» **Task prompt**
Which entries run from the line containing "Toggle the repo:invite checkbox" through the line containing "Expand the Viseo"? Reproduce that stretch line for line, both ends included, and nothing else.
=== Records for the task ===
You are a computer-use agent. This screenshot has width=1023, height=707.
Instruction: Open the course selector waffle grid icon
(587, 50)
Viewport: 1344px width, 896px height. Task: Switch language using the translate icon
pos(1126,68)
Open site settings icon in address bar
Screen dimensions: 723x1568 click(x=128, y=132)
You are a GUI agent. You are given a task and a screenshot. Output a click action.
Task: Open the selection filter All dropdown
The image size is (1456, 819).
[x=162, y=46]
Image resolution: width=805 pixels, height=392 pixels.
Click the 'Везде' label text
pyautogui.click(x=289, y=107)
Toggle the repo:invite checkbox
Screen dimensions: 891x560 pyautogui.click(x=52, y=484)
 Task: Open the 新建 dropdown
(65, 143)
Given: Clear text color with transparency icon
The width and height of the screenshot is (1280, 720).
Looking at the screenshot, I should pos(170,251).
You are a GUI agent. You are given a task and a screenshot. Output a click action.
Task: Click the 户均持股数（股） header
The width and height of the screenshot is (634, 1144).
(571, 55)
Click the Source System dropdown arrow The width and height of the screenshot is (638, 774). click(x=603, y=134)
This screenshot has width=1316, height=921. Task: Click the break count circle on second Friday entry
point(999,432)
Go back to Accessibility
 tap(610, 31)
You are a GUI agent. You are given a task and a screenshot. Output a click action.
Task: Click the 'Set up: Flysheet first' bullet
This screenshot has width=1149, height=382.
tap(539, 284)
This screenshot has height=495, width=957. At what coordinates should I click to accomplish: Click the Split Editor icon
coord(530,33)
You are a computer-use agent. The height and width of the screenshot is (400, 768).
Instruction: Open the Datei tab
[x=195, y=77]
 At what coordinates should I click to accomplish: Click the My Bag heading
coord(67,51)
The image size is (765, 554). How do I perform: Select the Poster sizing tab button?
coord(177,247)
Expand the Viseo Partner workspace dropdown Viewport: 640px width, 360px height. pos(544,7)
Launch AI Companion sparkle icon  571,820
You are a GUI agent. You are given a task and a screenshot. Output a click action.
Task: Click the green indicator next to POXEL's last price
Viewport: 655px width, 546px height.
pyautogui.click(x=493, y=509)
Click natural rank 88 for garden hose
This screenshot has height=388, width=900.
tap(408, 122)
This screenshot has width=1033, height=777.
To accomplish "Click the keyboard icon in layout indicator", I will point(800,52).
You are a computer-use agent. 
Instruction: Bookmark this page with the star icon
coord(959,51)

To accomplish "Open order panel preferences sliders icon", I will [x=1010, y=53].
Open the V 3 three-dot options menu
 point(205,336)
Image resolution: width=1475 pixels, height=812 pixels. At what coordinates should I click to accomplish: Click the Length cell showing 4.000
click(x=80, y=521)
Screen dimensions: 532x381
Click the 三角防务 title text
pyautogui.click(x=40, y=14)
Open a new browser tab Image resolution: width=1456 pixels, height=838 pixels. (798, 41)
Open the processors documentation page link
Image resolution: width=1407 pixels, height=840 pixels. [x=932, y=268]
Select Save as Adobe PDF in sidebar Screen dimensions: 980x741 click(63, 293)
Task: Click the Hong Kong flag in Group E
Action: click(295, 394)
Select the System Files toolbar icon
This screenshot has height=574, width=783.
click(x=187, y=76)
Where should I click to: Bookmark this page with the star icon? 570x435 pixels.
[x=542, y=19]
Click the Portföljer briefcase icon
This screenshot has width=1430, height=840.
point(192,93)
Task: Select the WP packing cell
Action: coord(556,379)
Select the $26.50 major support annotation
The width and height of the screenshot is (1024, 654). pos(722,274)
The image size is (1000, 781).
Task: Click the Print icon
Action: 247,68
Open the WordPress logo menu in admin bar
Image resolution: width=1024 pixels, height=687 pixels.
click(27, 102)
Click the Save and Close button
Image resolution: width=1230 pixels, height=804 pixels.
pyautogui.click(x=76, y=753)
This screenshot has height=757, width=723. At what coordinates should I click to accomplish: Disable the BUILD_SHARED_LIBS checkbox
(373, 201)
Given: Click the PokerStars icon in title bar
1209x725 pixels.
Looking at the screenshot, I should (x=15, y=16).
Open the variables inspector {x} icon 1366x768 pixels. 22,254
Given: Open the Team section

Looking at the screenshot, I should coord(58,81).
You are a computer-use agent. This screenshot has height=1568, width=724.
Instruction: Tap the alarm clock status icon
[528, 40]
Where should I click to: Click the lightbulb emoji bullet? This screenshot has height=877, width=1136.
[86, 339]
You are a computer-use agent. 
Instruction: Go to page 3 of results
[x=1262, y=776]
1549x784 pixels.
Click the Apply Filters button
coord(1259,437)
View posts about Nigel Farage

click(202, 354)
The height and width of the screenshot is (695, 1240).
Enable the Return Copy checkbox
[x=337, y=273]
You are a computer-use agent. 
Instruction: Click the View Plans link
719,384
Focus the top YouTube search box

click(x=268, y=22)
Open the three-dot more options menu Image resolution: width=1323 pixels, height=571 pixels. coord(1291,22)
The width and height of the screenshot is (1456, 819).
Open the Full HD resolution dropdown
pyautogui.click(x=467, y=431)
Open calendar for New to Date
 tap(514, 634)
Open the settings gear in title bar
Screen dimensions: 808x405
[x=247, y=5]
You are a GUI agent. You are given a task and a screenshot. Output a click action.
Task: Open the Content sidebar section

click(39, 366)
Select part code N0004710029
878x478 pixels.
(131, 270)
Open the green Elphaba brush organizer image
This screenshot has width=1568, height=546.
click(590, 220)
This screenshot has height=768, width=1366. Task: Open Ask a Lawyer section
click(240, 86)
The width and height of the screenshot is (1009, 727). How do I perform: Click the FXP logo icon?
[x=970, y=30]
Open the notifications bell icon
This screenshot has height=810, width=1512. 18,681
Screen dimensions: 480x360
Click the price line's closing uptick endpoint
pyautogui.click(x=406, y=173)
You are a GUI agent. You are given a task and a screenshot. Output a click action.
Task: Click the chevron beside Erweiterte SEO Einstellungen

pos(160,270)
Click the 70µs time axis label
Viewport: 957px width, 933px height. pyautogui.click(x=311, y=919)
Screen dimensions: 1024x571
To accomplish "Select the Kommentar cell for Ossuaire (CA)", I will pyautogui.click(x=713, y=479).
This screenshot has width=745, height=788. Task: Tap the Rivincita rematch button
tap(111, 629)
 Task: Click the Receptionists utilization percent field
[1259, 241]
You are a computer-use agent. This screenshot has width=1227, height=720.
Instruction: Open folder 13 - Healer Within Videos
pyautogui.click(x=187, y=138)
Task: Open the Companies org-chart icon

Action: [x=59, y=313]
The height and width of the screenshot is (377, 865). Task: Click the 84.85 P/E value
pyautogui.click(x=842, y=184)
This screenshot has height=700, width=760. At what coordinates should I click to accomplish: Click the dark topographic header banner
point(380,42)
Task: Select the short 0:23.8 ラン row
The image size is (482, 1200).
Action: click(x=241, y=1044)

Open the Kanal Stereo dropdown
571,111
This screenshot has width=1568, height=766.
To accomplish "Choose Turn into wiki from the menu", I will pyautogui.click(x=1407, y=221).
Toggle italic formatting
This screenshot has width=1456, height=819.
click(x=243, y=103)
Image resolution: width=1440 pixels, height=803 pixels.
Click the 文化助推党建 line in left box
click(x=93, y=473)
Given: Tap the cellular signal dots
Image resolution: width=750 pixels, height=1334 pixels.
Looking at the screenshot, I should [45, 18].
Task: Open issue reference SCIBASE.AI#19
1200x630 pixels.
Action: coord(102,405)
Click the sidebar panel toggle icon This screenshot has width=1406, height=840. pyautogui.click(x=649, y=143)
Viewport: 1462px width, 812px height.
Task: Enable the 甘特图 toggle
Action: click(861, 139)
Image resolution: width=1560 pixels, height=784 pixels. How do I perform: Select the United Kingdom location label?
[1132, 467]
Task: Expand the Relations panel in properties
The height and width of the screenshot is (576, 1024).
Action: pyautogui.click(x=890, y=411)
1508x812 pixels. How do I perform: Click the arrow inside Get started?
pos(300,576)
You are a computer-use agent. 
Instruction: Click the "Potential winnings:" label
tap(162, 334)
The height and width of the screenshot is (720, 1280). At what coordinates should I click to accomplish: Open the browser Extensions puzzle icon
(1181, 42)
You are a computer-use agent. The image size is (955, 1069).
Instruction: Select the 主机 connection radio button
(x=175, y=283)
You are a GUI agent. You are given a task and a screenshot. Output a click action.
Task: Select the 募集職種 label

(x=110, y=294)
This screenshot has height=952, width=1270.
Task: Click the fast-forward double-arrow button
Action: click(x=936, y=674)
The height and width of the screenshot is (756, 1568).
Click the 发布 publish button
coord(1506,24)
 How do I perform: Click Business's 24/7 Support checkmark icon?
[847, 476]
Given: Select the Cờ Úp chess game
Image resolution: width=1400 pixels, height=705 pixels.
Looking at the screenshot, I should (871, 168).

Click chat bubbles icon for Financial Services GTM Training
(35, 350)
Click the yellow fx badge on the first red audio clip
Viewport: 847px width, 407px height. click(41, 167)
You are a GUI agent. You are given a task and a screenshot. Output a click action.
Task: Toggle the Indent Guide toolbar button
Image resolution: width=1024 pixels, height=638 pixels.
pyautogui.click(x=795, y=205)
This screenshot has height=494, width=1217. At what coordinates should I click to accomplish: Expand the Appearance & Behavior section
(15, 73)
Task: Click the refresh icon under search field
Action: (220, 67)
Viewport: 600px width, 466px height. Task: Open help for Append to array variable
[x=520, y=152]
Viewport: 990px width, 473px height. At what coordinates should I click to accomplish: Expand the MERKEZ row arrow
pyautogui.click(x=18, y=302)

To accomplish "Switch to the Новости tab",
===
» **Result of the exercise**
Toggle the repo:invite checkbox
Screen dimensions: 891x560 pyautogui.click(x=52, y=484)
 Task: Open the 新建 dropdown
(65, 143)
Given: Clear text color with transparency icon
The width and height of the screenshot is (1280, 720).
Looking at the screenshot, I should pos(170,251).
You are a GUI agent. You are given a task and a screenshot. Output a click action.
Task: Click the 户均持股数（股） header
The width and height of the screenshot is (634, 1144).
(571, 55)
Click the Source System dropdown arrow The width and height of the screenshot is (638, 774). click(x=603, y=134)
This screenshot has width=1316, height=921. Task: Click the break count circle on second Friday entry
point(999,432)
Go back to Accessibility
 tap(610, 31)
You are a GUI agent. You are given a task and a screenshot. Output a click action.
Task: Click the 'Set up: Flysheet first' bullet
This screenshot has width=1149, height=382.
tap(539, 284)
This screenshot has height=495, width=957. At what coordinates should I click to accomplish: Click the Split Editor icon
coord(530,33)
You are a computer-use agent. The height and width of the screenshot is (400, 768).
Instruction: Open the Datei tab
[x=195, y=77]
 At what coordinates should I click to accomplish: Click the My Bag heading
coord(67,51)
The image size is (765, 554). How do I perform: Select the Poster sizing tab button?
coord(177,247)
Expand the Viseo Partner workspace dropdown Viewport: 640px width, 360px height. pos(544,7)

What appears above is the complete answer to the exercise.